Records from a data source:
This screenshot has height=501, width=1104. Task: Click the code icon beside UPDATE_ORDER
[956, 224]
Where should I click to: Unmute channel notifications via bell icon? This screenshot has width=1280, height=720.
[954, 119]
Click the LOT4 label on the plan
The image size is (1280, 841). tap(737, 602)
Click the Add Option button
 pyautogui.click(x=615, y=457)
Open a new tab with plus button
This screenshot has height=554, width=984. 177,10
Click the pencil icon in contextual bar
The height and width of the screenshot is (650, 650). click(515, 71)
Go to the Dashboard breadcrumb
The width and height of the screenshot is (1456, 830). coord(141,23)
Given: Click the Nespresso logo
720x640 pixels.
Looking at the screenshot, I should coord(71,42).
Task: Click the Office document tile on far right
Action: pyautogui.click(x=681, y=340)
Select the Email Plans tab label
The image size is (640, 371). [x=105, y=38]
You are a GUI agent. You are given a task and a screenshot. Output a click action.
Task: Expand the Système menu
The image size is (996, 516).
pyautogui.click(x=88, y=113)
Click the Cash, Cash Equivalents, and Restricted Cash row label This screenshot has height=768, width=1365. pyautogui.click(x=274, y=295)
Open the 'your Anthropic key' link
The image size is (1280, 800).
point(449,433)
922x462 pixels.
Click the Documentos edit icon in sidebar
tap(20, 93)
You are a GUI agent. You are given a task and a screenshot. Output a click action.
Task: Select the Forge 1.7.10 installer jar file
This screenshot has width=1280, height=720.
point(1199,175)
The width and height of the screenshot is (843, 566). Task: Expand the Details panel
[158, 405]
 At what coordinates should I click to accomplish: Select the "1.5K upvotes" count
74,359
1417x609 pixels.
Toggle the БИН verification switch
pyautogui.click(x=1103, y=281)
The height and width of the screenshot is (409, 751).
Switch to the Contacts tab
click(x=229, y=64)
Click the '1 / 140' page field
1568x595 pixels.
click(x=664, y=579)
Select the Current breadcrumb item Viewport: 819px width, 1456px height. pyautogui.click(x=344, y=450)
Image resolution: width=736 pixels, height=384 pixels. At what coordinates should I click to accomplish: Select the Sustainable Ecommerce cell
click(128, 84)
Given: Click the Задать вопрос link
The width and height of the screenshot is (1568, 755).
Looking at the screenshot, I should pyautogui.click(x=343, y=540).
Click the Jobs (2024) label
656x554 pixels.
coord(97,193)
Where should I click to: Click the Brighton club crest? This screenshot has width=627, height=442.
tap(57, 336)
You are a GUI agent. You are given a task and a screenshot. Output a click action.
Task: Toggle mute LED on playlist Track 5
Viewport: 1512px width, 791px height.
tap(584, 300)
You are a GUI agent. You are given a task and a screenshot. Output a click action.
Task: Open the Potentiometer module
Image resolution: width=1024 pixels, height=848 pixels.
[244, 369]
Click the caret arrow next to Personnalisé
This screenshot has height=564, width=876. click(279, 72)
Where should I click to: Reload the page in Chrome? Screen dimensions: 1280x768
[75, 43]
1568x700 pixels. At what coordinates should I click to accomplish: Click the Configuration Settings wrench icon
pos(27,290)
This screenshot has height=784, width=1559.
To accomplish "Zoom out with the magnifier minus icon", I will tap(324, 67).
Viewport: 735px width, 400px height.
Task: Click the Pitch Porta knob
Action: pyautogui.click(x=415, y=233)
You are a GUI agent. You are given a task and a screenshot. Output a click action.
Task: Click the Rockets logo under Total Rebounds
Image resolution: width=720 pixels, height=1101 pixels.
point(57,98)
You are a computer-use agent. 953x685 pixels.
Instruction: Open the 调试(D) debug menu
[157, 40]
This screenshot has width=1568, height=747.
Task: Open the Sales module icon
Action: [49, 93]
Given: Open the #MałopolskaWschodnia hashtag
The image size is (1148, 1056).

Aim of the task: Copy every line of the records above exactly.

Solved problem:
This screenshot has height=501, width=1104. Task: Click the code icon beside UPDATE_ORDER
[956, 224]
Where should I click to: Unmute channel notifications via bell icon? This screenshot has width=1280, height=720.
[954, 119]
Click the LOT4 label on the plan
The image size is (1280, 841). tap(737, 602)
Click the Add Option button
 pyautogui.click(x=615, y=457)
Open a new tab with plus button
This screenshot has height=554, width=984. 177,10
Click the pencil icon in contextual bar
The height and width of the screenshot is (650, 650). click(515, 71)
Go to the Dashboard breadcrumb
The width and height of the screenshot is (1456, 830). coord(141,23)
Given: Click the Nespresso logo
720x640 pixels.
Looking at the screenshot, I should coord(71,42).
Task: Click the Office document tile on far right
Action: pyautogui.click(x=681, y=340)
Select the Email Plans tab label
The image size is (640, 371). [x=105, y=38]
You are a GUI agent. You are given a task and a screenshot. Output a click action.
Task: Expand the Système menu
The image size is (996, 516).
pyautogui.click(x=88, y=113)
Click the Cash, Cash Equivalents, and Restricted Cash row label This screenshot has height=768, width=1365. pyautogui.click(x=274, y=295)
Open the 'your Anthropic key' link
The image size is (1280, 800).
point(449,433)
922x462 pixels.
Click the Documentos edit icon in sidebar
tap(20, 93)
You are a GUI agent. You are given a task and a screenshot. Output a click action.
Task: Select the Forge 1.7.10 installer jar file
This screenshot has width=1280, height=720.
point(1199,175)
The width and height of the screenshot is (843, 566). Task: Expand the Details panel
[158, 405]
 At what coordinates should I click to accomplish: Select the "1.5K upvotes" count
74,359
1417x609 pixels.
Toggle the БИН verification switch
pyautogui.click(x=1103, y=281)
The height and width of the screenshot is (409, 751).
Switch to the Contacts tab
click(x=229, y=64)
Click the '1 / 140' page field
1568x595 pixels.
click(x=664, y=579)
Select the Current breadcrumb item Viewport: 819px width, 1456px height. pyautogui.click(x=344, y=450)
Image resolution: width=736 pixels, height=384 pixels. At what coordinates should I click to accomplish: Select the Sustainable Ecommerce cell
click(128, 84)
Given: Click the Задать вопрос link
The width and height of the screenshot is (1568, 755).
Looking at the screenshot, I should pyautogui.click(x=343, y=540).
Click the Jobs (2024) label
656x554 pixels.
coord(97,193)
Where should I click to: Click the Brighton club crest? This screenshot has width=627, height=442.
tap(57, 336)
You are a GUI agent. You are given a task and a screenshot. Output a click action.
Task: Toggle mute LED on playlist Track 5
Viewport: 1512px width, 791px height.
tap(584, 300)
You are a GUI agent. You are given a task and a screenshot. Output a click action.
Task: Open the Potentiometer module
Image resolution: width=1024 pixels, height=848 pixels.
[244, 369]
Click the caret arrow next to Personnalisé
This screenshot has height=564, width=876. click(279, 72)
Where should I click to: Reload the page in Chrome? Screen dimensions: 1280x768
[75, 43]
1568x700 pixels. At what coordinates should I click to accomplish: Click the Configuration Settings wrench icon
pos(27,290)
This screenshot has height=784, width=1559.
To accomplish "Zoom out with the magnifier minus icon", I will tap(324, 67).
Viewport: 735px width, 400px height.
Task: Click the Pitch Porta knob
Action: pyautogui.click(x=415, y=233)
You are a GUI agent. You are given a task and a screenshot. Output a click action.
Task: Click the Rockets logo under Total Rebounds
Image resolution: width=720 pixels, height=1101 pixels.
point(57,98)
You are a computer-use agent. 953x685 pixels.
Instruction: Open the 调试(D) debug menu
[157, 40]
This screenshot has width=1568, height=747.
Task: Open the Sales module icon
Action: [49, 93]
Given: Open the #MałopolskaWschodnia hashtag
The image size is (1148, 1056).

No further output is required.